WORK REQUIRED => Copy the lines below verbatim, starting with the line that contains "edition [613, 407]" and ending after the line that contains "program [1157, 412]".

INFORMATION SUPPLIED =>
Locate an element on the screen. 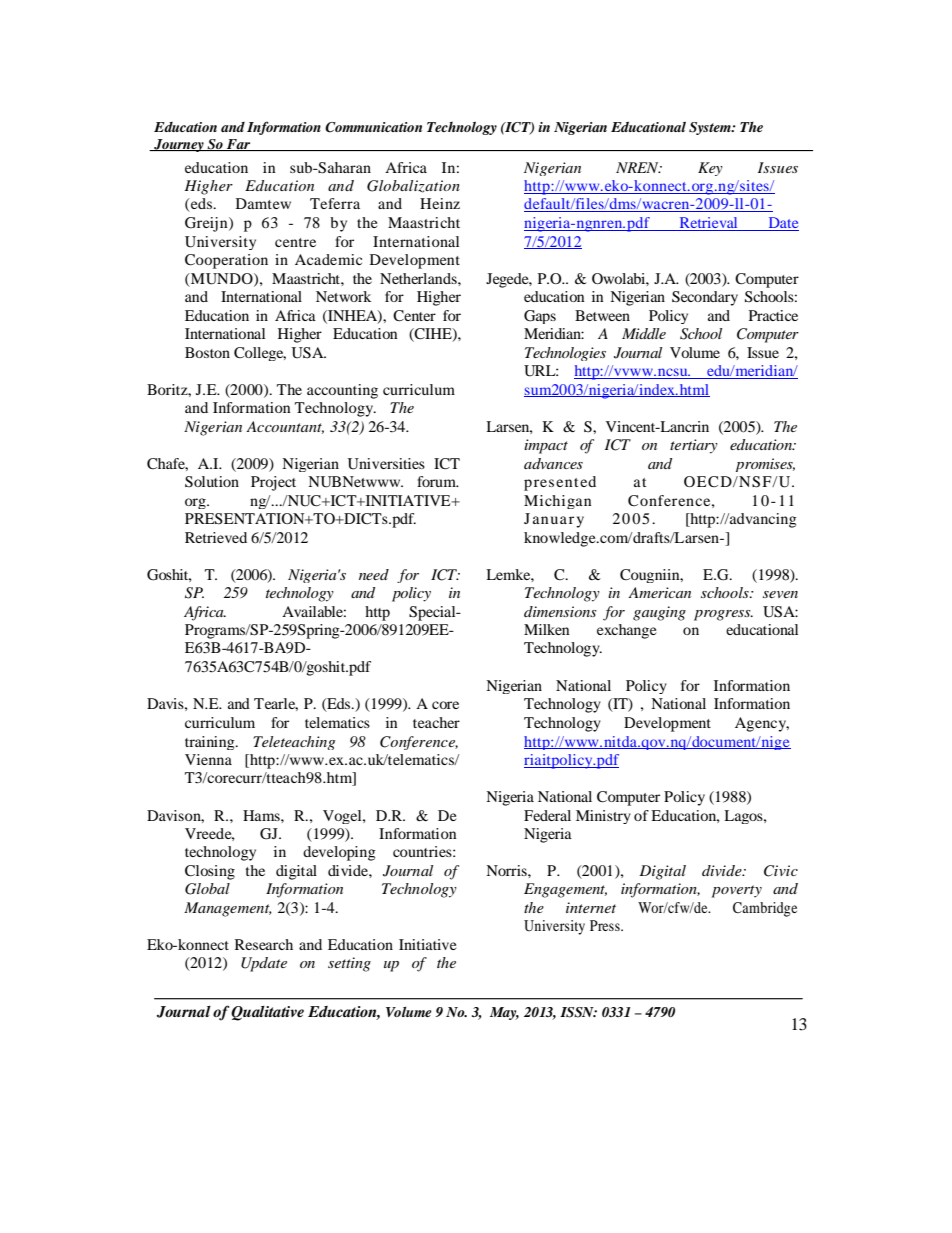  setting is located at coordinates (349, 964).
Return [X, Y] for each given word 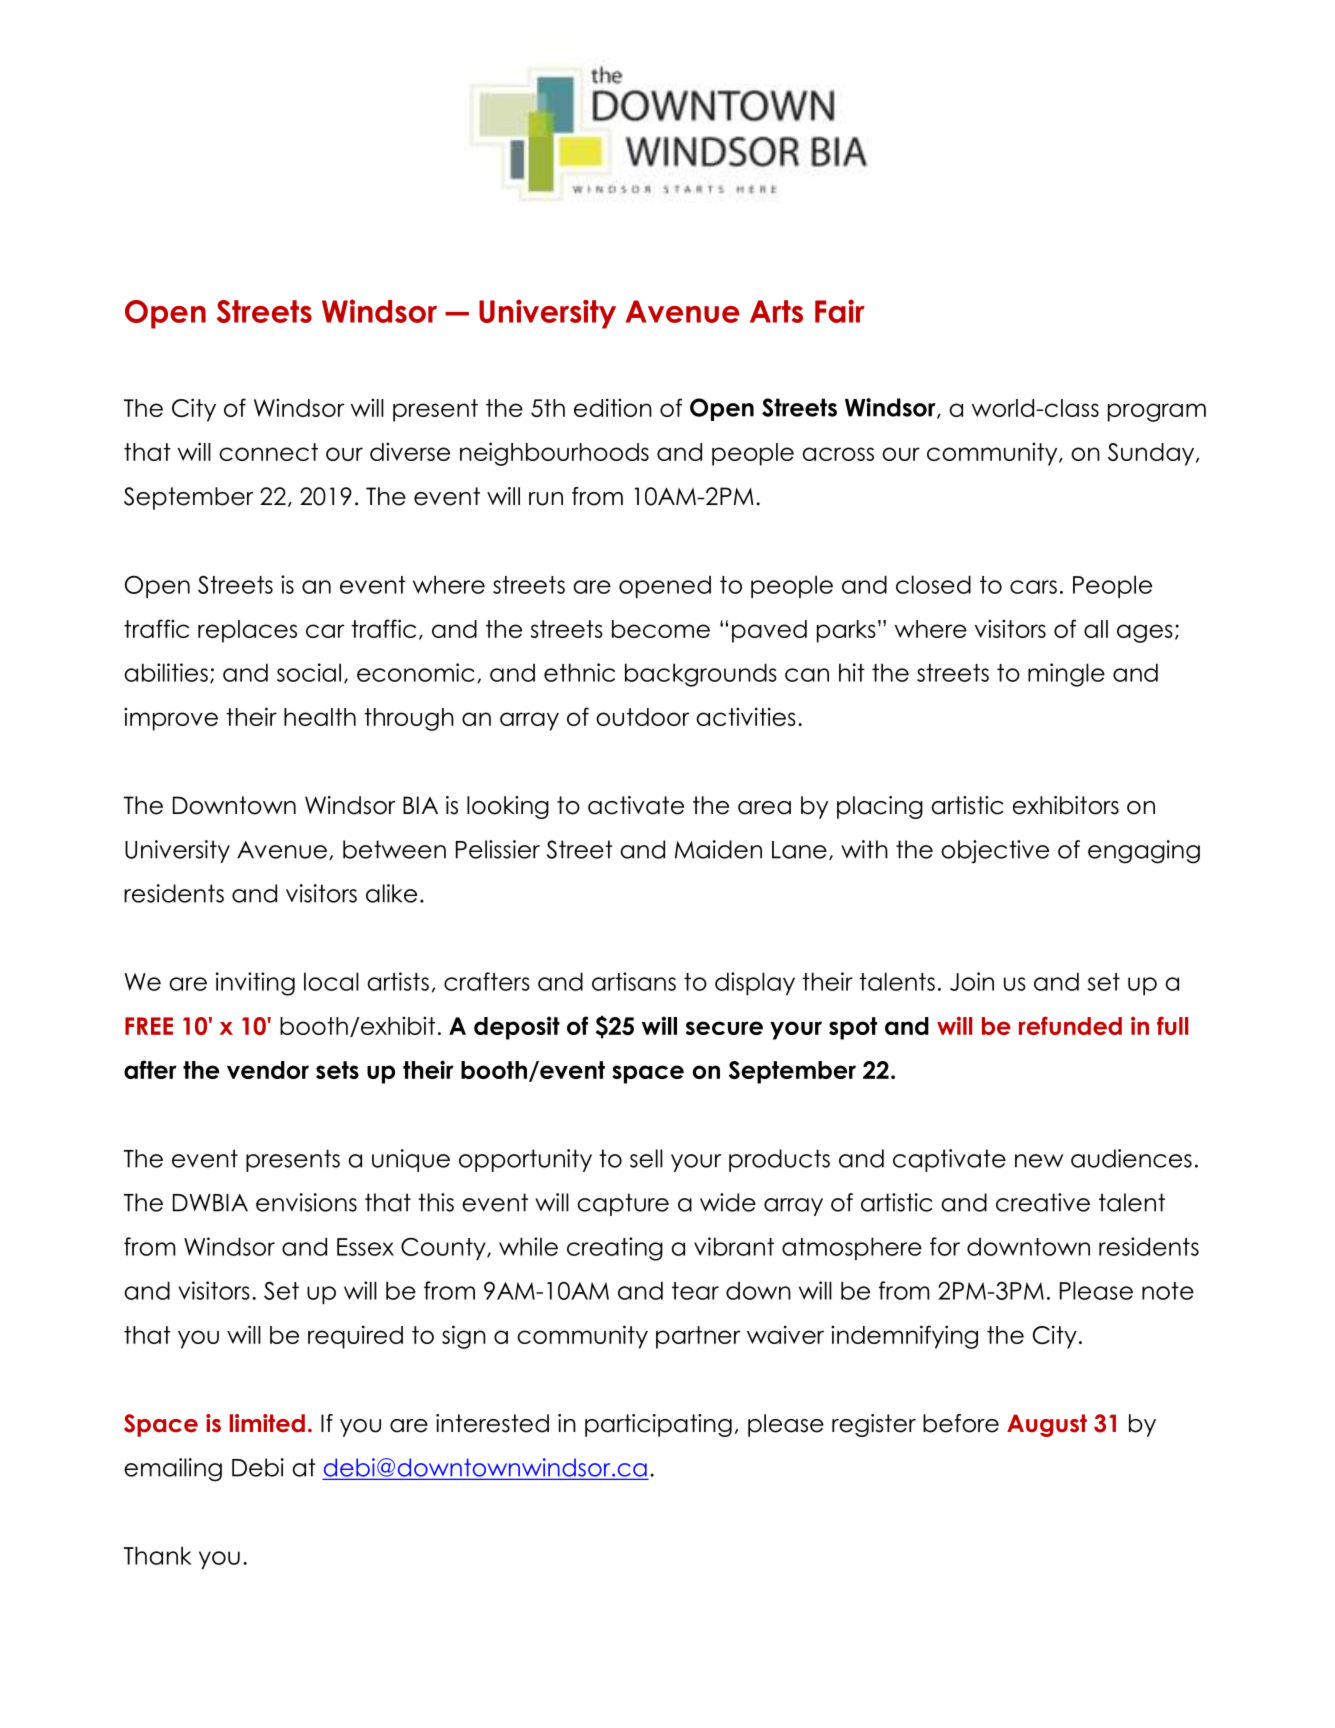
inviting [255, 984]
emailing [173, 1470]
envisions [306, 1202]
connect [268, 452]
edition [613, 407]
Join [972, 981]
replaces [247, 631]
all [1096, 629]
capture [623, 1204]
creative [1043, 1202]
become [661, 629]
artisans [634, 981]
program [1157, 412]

--

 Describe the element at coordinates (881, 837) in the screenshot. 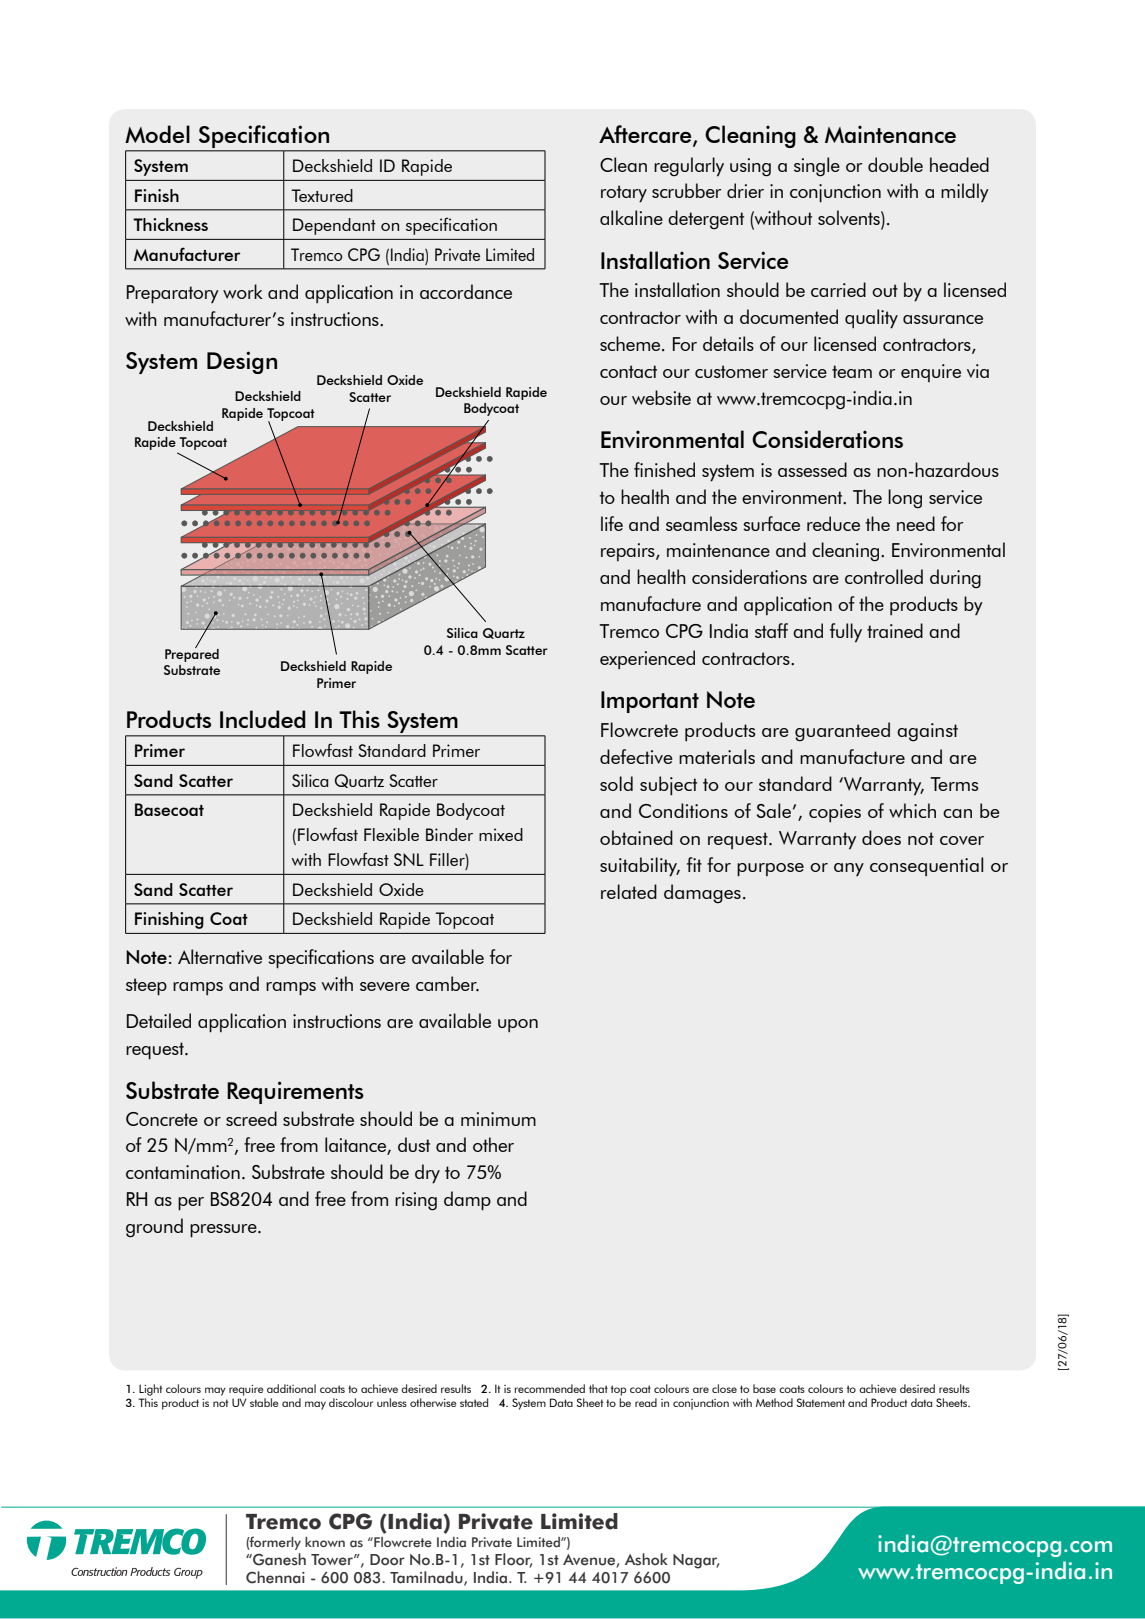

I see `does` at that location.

SOLUTION FOR THIS TASK =>
edition [613, 407]
Join [972, 981]
replaces [247, 631]
all [1096, 629]
capture [623, 1204]
creative [1043, 1202]
become [661, 629]
artisans [634, 981]
program [1157, 412]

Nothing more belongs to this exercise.